Entries drawn from a collection

▬▬▬▬▬▬▬▬▬▬

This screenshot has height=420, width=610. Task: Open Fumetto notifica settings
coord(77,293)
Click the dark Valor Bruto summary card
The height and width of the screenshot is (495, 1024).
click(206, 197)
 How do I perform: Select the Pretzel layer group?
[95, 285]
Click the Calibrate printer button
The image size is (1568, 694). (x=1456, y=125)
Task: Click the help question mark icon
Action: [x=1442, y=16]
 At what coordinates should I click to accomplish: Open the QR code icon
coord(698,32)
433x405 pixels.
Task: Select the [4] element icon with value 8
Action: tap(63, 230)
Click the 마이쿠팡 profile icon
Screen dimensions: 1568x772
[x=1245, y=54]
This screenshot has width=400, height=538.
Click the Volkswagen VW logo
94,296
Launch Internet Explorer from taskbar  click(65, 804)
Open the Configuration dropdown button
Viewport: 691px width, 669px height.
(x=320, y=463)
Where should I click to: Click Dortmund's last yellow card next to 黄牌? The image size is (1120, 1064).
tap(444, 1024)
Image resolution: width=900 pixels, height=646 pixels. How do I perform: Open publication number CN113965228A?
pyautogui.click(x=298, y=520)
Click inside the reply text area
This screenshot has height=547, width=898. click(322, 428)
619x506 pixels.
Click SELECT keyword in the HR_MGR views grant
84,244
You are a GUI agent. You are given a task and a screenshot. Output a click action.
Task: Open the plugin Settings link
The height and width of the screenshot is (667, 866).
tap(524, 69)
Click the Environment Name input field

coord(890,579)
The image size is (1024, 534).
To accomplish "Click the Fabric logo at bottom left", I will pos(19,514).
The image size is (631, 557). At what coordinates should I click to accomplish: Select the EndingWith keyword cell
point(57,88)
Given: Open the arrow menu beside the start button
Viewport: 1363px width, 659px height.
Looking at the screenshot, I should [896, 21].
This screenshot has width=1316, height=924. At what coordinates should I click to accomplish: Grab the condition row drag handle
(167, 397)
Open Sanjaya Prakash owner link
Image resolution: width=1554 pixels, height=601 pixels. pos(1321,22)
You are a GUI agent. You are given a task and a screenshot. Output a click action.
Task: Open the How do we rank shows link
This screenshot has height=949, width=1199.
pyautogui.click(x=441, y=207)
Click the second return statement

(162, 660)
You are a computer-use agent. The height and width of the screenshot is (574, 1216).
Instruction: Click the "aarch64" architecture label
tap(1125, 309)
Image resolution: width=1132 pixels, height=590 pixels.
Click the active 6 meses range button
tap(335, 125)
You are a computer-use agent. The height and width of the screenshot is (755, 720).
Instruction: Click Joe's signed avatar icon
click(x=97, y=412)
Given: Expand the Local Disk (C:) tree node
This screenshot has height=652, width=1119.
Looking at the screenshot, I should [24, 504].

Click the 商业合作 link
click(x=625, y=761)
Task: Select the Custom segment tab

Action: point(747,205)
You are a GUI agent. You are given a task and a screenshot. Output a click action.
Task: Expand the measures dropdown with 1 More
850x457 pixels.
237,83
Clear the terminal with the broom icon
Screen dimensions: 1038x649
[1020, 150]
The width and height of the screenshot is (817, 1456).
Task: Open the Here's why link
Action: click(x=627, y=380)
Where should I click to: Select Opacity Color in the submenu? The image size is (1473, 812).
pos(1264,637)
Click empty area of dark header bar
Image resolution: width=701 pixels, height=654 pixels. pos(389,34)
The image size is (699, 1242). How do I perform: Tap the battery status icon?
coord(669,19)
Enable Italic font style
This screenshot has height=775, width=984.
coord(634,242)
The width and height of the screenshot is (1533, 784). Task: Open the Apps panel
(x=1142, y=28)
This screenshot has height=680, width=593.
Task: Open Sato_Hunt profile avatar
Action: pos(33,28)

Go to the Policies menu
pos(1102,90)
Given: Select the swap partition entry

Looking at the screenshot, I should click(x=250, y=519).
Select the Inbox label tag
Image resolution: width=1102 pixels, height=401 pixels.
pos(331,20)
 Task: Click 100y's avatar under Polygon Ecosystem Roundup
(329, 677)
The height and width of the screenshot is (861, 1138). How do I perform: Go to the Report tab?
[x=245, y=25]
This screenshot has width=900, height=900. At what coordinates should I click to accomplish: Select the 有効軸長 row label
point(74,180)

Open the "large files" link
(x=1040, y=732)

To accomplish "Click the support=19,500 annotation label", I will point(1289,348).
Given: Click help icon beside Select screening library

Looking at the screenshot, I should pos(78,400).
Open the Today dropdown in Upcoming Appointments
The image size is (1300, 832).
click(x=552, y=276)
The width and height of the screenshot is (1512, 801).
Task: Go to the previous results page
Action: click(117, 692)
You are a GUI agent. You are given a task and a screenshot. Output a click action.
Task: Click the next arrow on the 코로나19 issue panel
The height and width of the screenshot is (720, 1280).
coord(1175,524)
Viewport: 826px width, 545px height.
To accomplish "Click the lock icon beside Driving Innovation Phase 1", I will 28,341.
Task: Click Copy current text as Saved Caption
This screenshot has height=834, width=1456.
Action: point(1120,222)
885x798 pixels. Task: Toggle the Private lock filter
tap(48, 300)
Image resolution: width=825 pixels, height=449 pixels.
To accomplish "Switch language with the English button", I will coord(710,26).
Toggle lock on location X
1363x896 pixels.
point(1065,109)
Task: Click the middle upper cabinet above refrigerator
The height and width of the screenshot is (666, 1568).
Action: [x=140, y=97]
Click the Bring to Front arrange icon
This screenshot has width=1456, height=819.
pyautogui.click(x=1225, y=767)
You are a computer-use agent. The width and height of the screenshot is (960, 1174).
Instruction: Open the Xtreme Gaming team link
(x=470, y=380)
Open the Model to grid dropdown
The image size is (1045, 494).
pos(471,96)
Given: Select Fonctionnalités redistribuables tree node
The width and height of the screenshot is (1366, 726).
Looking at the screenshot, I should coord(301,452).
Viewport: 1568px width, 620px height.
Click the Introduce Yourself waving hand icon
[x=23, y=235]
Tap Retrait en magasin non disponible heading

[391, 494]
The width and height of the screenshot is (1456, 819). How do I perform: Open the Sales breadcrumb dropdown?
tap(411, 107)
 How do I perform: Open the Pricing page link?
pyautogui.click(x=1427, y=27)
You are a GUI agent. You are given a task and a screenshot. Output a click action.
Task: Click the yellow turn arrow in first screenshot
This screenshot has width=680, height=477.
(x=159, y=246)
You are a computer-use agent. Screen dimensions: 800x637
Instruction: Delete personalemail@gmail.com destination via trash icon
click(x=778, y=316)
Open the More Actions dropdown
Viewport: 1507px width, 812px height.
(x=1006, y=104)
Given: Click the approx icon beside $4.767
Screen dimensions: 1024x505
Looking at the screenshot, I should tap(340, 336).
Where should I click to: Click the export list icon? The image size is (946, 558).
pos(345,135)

▬▬▬▬▬▬▬▬▬▬

▶ **Exercise goal**: Present all of the rows above as a numbered list, omitting any blank lines.

▶ **Finished task**:
1. This screenshot has height=420, width=610. Task: Open Fumetto notifica settings
2. coord(77,293)
3. Click the dark Valor Bruto summary card
4. The height and width of the screenshot is (495, 1024).
5. click(206, 197)
6.  How do I perform: Select the Pretzel layer group?
7. [95, 285]
8. Click the Calibrate printer button
9. The image size is (1568, 694). (x=1456, y=125)
10. Task: Click the help question mark icon
11. Action: [x=1442, y=16]
12.  At what coordinates should I click to accomplish: Open the QR code icon
13. coord(698,32)
14. 433x405 pixels.
15. Task: Select the [4] element icon with value 8
16. Action: tap(63, 230)
17. Click the 마이쿠팡 profile icon
18. Screen dimensions: 1568x772
19. [x=1245, y=54]
20. This screenshot has width=400, height=538.
21. Click the Volkswagen VW logo
22. 94,296
23. Launch Internet Explorer from taskbar  click(65, 804)
24. Open the Configuration dropdown button
25. Viewport: 691px width, 669px height.
26. (x=320, y=463)
27. Where should I click to: Click Dortmund's last yellow card next to 黄牌? The image size is (1120, 1064).
28. tap(444, 1024)
29. Image resolution: width=900 pixels, height=646 pixels. How do I perform: Open publication number CN113965228A?
30. pyautogui.click(x=298, y=520)
31. Click inside the reply text area
32. This screenshot has height=547, width=898. click(322, 428)
33. 619x506 pixels.
34. Click SELECT keyword in the HR_MGR views grant
35. 84,244
36. You are a GUI agent. You are given a task and a screenshot. Output a click action.
37. Task: Open the plugin Settings link
38. The height and width of the screenshot is (667, 866).
39. tap(524, 69)
40. Click the Environment Name input field
41. coord(890,579)
42. The image size is (1024, 534).
43. To accomplish "Click the Fabric logo at bottom left", I will pos(19,514).
44. The image size is (631, 557). At what coordinates should I click to accomplish: Select the EndingWith keyword cell
45. point(57,88)
46. Given: Open the arrow menu beside the start button
47. Viewport: 1363px width, 659px height.
48. Looking at the screenshot, I should [896, 21].
49. This screenshot has width=1316, height=924. At what coordinates should I click to accomplish: Grab the condition row drag handle
50. (167, 397)
51. Open Sanjaya Prakash owner link
52. Image resolution: width=1554 pixels, height=601 pixels. pos(1321,22)
53. You are a GUI agent. You are given a task and a screenshot. Output a click action.
54. Task: Open the How do we rank shows link
55. This screenshot has height=949, width=1199.
56. pyautogui.click(x=441, y=207)
57. Click the second return statement
58. (162, 660)
59. You are a computer-use agent. The height and width of the screenshot is (574, 1216).
60. Instruction: Click the "aarch64" architecture label
61. tap(1125, 309)
62. Image resolution: width=1132 pixels, height=590 pixels.
63. Click the active 6 meses range button
64. tap(335, 125)
65. You are a computer-use agent. The height and width of the screenshot is (755, 720).
66. Instruction: Click Joe's signed avatar icon
67. click(x=97, y=412)
68. Given: Expand the Local Disk (C:) tree node
69. This screenshot has height=652, width=1119.
70. Looking at the screenshot, I should [24, 504].
71. Click the 商业合作 link
72. click(x=625, y=761)
73. Task: Select the Custom segment tab
74. Action: point(747,205)
75. You are a GUI agent. You are given a task and a screenshot. Output a click action.
76. Task: Expand the measures dropdown with 1 More
77. 850x457 pixels.
78. 237,83
79. Clear the terminal with the broom icon
80. Screen dimensions: 1038x649
81. [1020, 150]
82. The width and height of the screenshot is (817, 1456).
83. Task: Open the Here's why link
84. Action: click(x=627, y=380)
85. Where should I click to: Select Opacity Color in the submenu? The image size is (1473, 812).
86. pos(1264,637)
87. Click empty area of dark header bar
88. Image resolution: width=701 pixels, height=654 pixels. pos(389,34)
89. The image size is (699, 1242). How do I perform: Tap the battery status icon?
90. coord(669,19)
91. Enable Italic font style
92. This screenshot has height=775, width=984.
93. coord(634,242)
94. The width and height of the screenshot is (1533, 784). Task: Open the Apps panel
95. (x=1142, y=28)
96. This screenshot has height=680, width=593.
97. Task: Open Sato_Hunt profile avatar
98. Action: pos(33,28)
99. Go to the Policies menu
100. pos(1102,90)
101. Given: Select the swap partition entry
102. Looking at the screenshot, I should click(x=250, y=519).
103. Select the Inbox label tag
104. Image resolution: width=1102 pixels, height=401 pixels.
105. pos(331,20)
106.  Task: Click 100y's avatar under Polygon Ecosystem Roundup
107. (329, 677)
108. The height and width of the screenshot is (861, 1138). How do I perform: Go to the Report tab?
109. [x=245, y=25]
110. This screenshot has width=900, height=900. At what coordinates should I click to accomplish: Select the 有効軸長 row label
111. point(74,180)
112. Open the "large files" link
113. (x=1040, y=732)
114. To accomplish "Click the support=19,500 annotation label", I will point(1289,348).
115. Given: Click help icon beside Select screening library
116. Looking at the screenshot, I should pos(78,400).
117. Open the Today dropdown in Upcoming Appointments
118. The image size is (1300, 832).
119. click(x=552, y=276)
120. The width and height of the screenshot is (1512, 801).
121. Task: Go to the previous results page
122. Action: click(117, 692)
123. You are a GUI agent. You are given a task and a screenshot. Output a click action.
124. Task: Click the next arrow on the 코로나19 issue panel
125. The height and width of the screenshot is (720, 1280).
126. coord(1175,524)
127. Viewport: 826px width, 545px height.
128. To accomplish "Click the lock icon beside Driving Innovation Phase 1", I will 28,341.
129. Task: Click Copy current text as Saved Caption
130. This screenshot has height=834, width=1456.
131. Action: point(1120,222)
132. 885x798 pixels. Task: Toggle the Private lock filter
133. tap(48, 300)
134. Image resolution: width=825 pixels, height=449 pixels.
135. To accomplish "Switch language with the English button", I will coord(710,26).
136. Toggle lock on location X
137. 1363x896 pixels.
138. point(1065,109)
139. Task: Click the middle upper cabinet above refrigerator
140. The height and width of the screenshot is (666, 1568).
141. Action: [x=140, y=97]
142. Click the Bring to Front arrange icon
143. This screenshot has width=1456, height=819.
144. pyautogui.click(x=1225, y=767)
145. You are a computer-use agent. The width and height of the screenshot is (960, 1174).
146. Instruction: Open the Xtreme Gaming team link
147. (x=470, y=380)
148. Open the Model to grid dropdown
149. The image size is (1045, 494).
150. pos(471,96)
151. Given: Select Fonctionnalités redistribuables tree node
152. The width and height of the screenshot is (1366, 726).
153. Looking at the screenshot, I should coord(301,452).
154. Viewport: 1568px width, 620px height.
155. Click the Introduce Yourself waving hand icon
156. [x=23, y=235]
157. Tap Retrait en magasin non disponible heading
158. [391, 494]
159. The width and height of the screenshot is (1456, 819). How do I perform: Open the Sales breadcrumb dropdown?
160. tap(411, 107)
161.  How do I perform: Open the Pricing page link?
162. pyautogui.click(x=1427, y=27)
163. You are a GUI agent. You are given a task and a screenshot. Output a click action.
164. Task: Click the yellow turn arrow in first screenshot
165. This screenshot has width=680, height=477.
166. (x=159, y=246)
167. You are a computer-use agent. Screen dimensions: 800x637
168. Instruction: Delete personalemail@gmail.com destination via trash icon
169. click(x=778, y=316)
170. Open the More Actions dropdown
171. Viewport: 1507px width, 812px height.
172. (x=1006, y=104)
173. Given: Click the approx icon beside $4.767
174. Screen dimensions: 1024x505
175. Looking at the screenshot, I should tap(340, 336).
176. Where should I click to: Click the export list icon? The image size is (946, 558).
177. pos(345,135)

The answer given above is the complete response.